### DIRECTIVE
Copy the material word for word, from its first line through the line that contains "click(x=1240, y=457)".
***** DATA EXTRACT *****
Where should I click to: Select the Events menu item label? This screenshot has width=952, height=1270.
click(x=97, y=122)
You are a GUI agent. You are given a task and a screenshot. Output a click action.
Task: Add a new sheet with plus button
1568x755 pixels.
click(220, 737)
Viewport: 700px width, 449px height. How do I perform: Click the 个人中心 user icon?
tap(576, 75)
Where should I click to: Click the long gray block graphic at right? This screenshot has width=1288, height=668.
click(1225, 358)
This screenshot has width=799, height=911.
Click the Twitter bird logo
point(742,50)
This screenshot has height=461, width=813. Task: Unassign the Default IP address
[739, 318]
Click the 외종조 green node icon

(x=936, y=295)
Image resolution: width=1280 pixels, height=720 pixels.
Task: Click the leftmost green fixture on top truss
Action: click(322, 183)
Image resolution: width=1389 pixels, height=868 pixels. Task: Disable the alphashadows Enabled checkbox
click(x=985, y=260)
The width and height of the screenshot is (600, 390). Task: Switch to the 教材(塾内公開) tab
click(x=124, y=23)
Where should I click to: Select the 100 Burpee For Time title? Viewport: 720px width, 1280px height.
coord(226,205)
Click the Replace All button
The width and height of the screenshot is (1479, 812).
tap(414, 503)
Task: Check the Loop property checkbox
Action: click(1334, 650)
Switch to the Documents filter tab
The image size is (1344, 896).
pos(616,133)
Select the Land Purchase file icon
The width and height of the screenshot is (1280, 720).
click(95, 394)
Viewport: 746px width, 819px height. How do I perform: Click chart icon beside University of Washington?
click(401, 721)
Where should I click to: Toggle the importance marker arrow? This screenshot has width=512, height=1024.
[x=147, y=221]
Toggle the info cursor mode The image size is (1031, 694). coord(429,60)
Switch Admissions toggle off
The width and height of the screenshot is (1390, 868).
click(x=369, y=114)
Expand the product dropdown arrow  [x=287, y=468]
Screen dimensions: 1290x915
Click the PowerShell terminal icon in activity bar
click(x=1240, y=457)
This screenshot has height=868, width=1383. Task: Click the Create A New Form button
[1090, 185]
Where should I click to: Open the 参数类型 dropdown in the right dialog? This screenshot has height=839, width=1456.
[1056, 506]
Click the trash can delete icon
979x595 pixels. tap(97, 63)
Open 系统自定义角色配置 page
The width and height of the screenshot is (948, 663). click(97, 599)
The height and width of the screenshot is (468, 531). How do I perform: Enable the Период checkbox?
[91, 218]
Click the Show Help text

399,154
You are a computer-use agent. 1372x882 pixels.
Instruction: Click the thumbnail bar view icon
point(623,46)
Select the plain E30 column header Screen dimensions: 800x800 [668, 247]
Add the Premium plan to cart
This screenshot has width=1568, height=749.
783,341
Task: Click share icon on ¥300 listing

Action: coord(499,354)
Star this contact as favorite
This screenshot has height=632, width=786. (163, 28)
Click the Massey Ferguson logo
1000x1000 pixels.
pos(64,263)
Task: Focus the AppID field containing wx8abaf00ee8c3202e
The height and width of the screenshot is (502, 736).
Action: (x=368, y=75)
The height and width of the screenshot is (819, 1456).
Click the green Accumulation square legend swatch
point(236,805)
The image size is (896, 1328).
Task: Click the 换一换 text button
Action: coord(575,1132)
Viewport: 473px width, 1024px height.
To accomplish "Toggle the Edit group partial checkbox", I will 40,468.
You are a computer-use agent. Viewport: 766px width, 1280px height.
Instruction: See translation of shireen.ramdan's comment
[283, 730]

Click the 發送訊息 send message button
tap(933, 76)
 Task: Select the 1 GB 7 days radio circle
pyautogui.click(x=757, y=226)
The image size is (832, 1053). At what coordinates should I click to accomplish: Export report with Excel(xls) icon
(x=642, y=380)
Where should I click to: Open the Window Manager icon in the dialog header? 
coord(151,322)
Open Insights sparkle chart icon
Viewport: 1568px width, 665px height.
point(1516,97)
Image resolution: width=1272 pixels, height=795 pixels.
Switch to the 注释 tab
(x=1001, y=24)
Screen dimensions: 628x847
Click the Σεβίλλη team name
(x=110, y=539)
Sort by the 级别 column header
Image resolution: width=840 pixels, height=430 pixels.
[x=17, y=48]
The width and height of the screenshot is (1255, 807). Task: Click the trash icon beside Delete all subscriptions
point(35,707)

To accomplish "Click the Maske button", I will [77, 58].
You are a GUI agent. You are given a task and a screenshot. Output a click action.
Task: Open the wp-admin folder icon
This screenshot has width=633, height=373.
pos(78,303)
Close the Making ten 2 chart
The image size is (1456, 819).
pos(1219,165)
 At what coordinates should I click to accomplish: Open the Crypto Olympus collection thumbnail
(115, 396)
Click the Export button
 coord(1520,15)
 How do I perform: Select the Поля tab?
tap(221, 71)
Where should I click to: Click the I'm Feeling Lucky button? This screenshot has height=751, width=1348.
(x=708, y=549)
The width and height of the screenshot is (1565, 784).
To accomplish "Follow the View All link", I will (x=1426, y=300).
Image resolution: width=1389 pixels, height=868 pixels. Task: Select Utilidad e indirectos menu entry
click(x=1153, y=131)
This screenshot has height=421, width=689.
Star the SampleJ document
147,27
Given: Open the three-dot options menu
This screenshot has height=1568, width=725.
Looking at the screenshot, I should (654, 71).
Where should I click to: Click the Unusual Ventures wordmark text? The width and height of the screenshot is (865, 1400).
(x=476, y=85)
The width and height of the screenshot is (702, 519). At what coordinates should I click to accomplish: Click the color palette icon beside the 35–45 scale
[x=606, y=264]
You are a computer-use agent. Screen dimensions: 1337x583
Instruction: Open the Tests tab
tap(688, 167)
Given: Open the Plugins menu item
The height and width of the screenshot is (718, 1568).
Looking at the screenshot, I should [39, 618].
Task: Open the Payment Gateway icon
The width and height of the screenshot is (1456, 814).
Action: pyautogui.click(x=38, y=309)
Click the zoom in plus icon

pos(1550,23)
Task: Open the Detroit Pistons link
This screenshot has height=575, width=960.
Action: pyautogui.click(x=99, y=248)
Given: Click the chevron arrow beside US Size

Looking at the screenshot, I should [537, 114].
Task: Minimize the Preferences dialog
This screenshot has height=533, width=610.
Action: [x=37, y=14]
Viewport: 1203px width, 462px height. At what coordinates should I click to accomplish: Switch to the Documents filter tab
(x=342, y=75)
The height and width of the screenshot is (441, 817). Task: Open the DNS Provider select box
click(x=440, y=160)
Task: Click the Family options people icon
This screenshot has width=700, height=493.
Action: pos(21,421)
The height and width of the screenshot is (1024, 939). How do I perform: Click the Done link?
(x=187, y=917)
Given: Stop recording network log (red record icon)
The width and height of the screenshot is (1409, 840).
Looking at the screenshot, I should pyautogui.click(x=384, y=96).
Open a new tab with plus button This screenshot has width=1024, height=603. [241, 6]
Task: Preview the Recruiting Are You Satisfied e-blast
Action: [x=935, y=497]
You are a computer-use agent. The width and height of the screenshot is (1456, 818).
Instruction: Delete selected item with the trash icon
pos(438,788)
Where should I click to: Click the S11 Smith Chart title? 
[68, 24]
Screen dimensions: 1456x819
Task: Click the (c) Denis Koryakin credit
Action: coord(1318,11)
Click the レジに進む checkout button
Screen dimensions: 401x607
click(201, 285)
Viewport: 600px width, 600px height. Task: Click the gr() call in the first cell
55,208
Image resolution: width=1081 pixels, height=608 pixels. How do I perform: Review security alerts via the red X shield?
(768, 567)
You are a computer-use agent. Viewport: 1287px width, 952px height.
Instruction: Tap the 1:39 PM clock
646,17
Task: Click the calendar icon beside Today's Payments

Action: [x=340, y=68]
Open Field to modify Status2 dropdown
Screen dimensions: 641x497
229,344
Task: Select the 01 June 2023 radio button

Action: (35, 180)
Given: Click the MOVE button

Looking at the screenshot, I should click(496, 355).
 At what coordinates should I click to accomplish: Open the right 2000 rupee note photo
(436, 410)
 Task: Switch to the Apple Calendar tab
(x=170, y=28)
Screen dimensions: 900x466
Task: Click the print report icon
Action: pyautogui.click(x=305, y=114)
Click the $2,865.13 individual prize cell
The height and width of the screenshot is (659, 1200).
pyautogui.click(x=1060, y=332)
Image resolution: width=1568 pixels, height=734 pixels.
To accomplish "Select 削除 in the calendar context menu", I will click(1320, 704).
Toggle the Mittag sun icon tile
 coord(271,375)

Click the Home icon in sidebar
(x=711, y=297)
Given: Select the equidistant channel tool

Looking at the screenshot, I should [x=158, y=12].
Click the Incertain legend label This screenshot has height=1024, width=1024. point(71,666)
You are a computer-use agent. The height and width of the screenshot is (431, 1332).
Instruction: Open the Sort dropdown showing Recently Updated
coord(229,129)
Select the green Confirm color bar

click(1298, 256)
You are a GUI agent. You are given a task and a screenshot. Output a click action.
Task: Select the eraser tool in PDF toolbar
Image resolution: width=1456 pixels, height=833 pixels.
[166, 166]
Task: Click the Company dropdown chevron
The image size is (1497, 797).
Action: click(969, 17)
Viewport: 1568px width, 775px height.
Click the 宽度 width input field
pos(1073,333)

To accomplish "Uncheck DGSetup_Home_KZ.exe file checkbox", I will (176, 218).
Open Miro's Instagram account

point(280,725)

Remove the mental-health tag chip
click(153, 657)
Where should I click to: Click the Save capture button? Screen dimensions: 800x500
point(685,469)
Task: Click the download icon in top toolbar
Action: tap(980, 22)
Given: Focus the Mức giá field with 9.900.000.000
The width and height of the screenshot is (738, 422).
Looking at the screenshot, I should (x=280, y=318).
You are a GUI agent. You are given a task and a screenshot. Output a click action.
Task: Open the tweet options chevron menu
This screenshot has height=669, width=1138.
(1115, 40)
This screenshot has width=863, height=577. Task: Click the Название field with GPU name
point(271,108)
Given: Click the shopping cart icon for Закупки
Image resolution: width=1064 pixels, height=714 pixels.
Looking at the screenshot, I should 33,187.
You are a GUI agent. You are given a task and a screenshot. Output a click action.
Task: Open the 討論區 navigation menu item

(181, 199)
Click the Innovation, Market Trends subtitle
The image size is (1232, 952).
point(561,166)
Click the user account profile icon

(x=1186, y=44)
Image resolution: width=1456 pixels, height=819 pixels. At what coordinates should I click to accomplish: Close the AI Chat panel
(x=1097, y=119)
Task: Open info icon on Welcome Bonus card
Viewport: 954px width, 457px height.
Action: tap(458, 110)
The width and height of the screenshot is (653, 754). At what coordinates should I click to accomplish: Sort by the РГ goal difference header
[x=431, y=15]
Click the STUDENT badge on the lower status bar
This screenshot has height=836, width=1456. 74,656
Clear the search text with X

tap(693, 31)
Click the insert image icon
*****
### THE SOLUTION
Where should I click to: Select the Events menu item label? This screenshot has width=952, height=1270.
click(x=97, y=122)
You are a GUI agent. You are given a task and a screenshot. Output a click action.
Task: Add a new sheet with plus button
1568x755 pixels.
click(220, 737)
Viewport: 700px width, 449px height. How do I perform: Click the 个人中心 user icon?
tap(576, 75)
Where should I click to: Click the long gray block graphic at right? This screenshot has width=1288, height=668.
click(1225, 358)
This screenshot has width=799, height=911.
Click the Twitter bird logo
point(742,50)
This screenshot has height=461, width=813. Task: Unassign the Default IP address
[739, 318]
Click the 외종조 green node icon

(x=936, y=295)
Image resolution: width=1280 pixels, height=720 pixels.
Task: Click the leftmost green fixture on top truss
Action: click(322, 183)
Image resolution: width=1389 pixels, height=868 pixels. Task: Disable the alphashadows Enabled checkbox
click(x=985, y=260)
The width and height of the screenshot is (600, 390). Task: Switch to the 教材(塾内公開) tab
click(x=124, y=23)
Where should I click to: Select the 100 Burpee For Time title? Viewport: 720px width, 1280px height.
coord(226,205)
Click the Replace All button
The width and height of the screenshot is (1479, 812).
tap(414, 503)
Task: Check the Loop property checkbox
Action: click(1334, 650)
Switch to the Documents filter tab
The image size is (1344, 896).
pos(616,133)
Select the Land Purchase file icon
The width and height of the screenshot is (1280, 720).
click(95, 394)
Viewport: 746px width, 819px height. How do I perform: Click chart icon beside University of Washington?
click(401, 721)
Where should I click to: Toggle the importance marker arrow? This screenshot has width=512, height=1024.
[x=147, y=221]
Toggle the info cursor mode The image size is (1031, 694). coord(429,60)
Switch Admissions toggle off
The width and height of the screenshot is (1390, 868).
click(x=369, y=114)
Expand the product dropdown arrow  [x=287, y=468]
Screen dimensions: 1290x915
Click the PowerShell terminal icon in activity bar
click(x=1240, y=457)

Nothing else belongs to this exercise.